President Obama yesterday nominated Merrick Garland to replace legendary conservative Justice Antonin Scalia on the U.S. Supreme Court. Garland, who may be more "centrist" than Obama's previous nominees for the High Court, has been a judge on the District of Columbia Circuit of the U.S. Court of Appeals since 1997, and chief judge of the Circuit since 2013.

Why would anyone oppose Judge Garland? First, no president has filled a Supreme Court vacancy during a presidential election year in 80 years – a debate that started only hours after Scalia's untimely passing. Thus, there is historical precedence to defer to the next president under the current circumstances.

In support of this precedent, one former United States senator was outspoken about the need to allow an incoming president to choose the nominee. Who is that former senator? Vice President Joe Biden.

SCOTUS nominee Merrick GarlandPerhaps more troubling about the president's choice of Judge Garland, however, is his diversity myopia. Barack Obama gives lip service to the idea of "diversity" when it suits his agenda, but apparently limits diversity to those characteristics that advance his agenda. In short, the president seems to equate diversity with skin color and gender.

This is consistent with "liberal think," which goes all the way back to Bill Clinton wanting a cabinet that "looks like America." Unfortunately, the liberal notion of diversity fails to even consider people who "believe like America."

I am reminded of my talk radio days in California back in the 1990s, when there was an opening on the California Supreme Court. The dean of Santa Clara University School of Law at the time, Gerald Uelmen, was a guest on my talk show.

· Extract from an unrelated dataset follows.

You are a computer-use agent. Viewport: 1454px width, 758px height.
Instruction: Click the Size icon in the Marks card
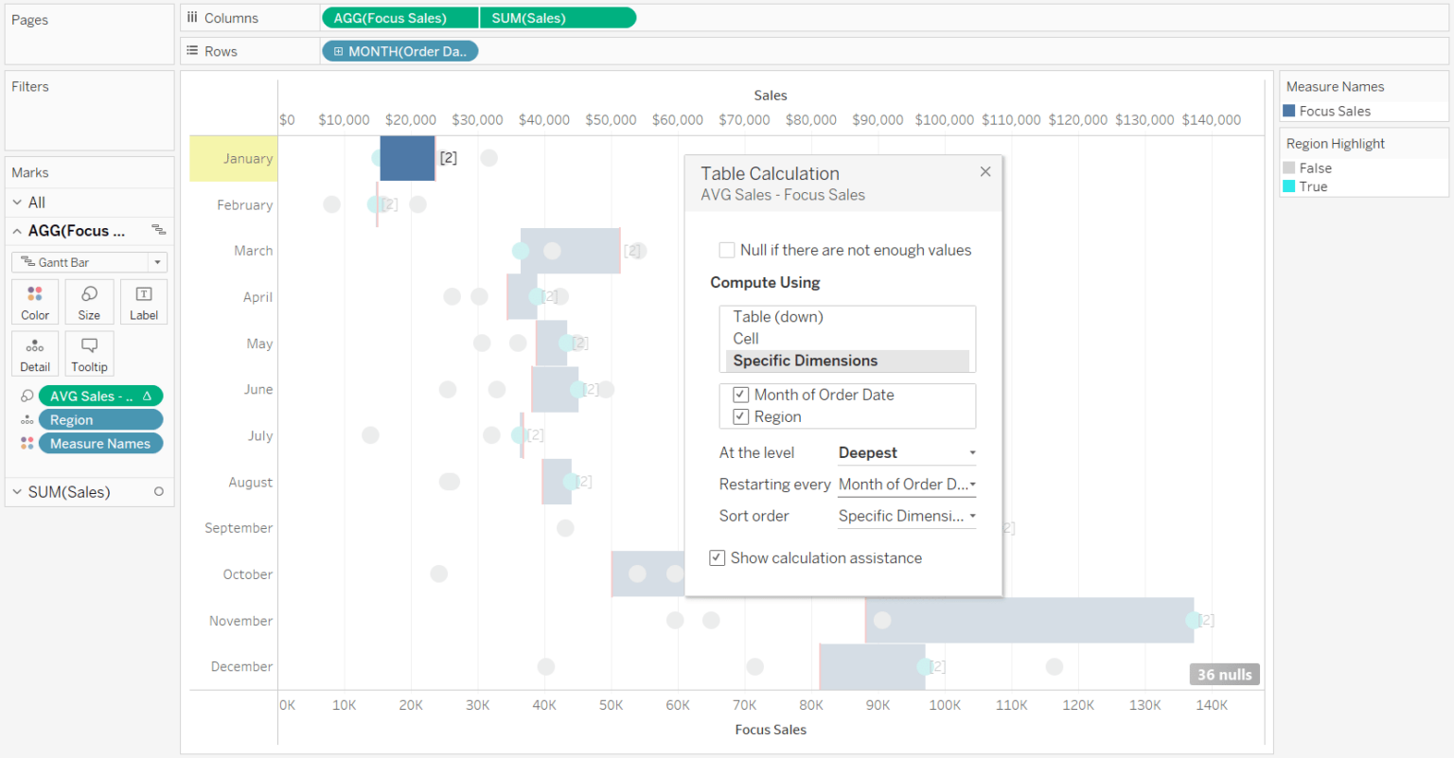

Uelmen, who was also one of O.J. Simpson's defense attorneys in the famous "trial of the century" murder case in 1994-95, wrote an op-ed about the court vacancy. Uelmen argued that the governor (who makes the appointment) should use gender and ethnicity as the determinative criteria of selection, in order to achieve "diversity" on the court.

I asked Dean Uelmen why he limits diversity to ethnicity and gender, when to me, as an evangelical Christian, a person's faith is more important than skin color and gender. I told him that I – as an Anglo male – would identify more closely with a black, conservative, Christian female judge, than with a white, liberal, secular male judge. Since faith informs my values, I told him that I preferred someone who shared my faith as opposed to someone who looked like me, adding the suggestion that he, too, consider "religion" as a criterion for diversity.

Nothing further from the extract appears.